* [Requirement] Which lines of the entries contain the word "agent"? Please list them.

* [Data supplied]
+ + + +

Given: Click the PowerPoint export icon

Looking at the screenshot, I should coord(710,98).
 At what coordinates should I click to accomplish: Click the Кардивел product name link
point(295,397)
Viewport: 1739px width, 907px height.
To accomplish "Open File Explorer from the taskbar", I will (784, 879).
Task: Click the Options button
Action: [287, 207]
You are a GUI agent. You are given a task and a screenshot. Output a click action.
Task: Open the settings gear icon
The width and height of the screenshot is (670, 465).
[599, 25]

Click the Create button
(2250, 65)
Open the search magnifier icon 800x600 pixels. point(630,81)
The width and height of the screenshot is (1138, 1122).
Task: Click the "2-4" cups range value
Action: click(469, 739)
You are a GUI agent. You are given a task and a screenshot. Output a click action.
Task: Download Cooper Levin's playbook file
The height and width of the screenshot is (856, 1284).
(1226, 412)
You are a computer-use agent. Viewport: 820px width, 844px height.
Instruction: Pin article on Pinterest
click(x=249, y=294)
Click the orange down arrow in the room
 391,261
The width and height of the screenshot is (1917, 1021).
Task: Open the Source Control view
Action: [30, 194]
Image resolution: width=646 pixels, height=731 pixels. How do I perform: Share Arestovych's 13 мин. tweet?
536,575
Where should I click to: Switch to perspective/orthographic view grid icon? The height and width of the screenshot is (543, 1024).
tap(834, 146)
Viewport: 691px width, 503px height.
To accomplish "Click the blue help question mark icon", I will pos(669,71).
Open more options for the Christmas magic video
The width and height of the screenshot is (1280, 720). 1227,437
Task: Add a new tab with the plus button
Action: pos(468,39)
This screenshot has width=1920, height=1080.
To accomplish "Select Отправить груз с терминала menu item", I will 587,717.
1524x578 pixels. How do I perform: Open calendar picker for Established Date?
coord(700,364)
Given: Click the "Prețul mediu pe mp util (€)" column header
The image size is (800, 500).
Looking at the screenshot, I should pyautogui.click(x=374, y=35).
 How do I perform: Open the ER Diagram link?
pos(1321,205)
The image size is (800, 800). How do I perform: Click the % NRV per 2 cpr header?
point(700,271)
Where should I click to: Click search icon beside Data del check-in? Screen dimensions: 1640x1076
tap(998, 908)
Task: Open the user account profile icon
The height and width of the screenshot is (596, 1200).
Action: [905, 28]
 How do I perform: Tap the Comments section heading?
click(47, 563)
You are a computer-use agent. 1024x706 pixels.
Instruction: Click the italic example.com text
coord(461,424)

+ + + +

* [Response area]
You are a GUI agent. You are given a task and a screenshot. Output a click action.
You are a GUI agent. You are given a task and a screenshot. Output a click action.
You are a computer-use agent. Viewport: 820px width, 844px height.
You are a computer-use agent. 1024x706 pixels.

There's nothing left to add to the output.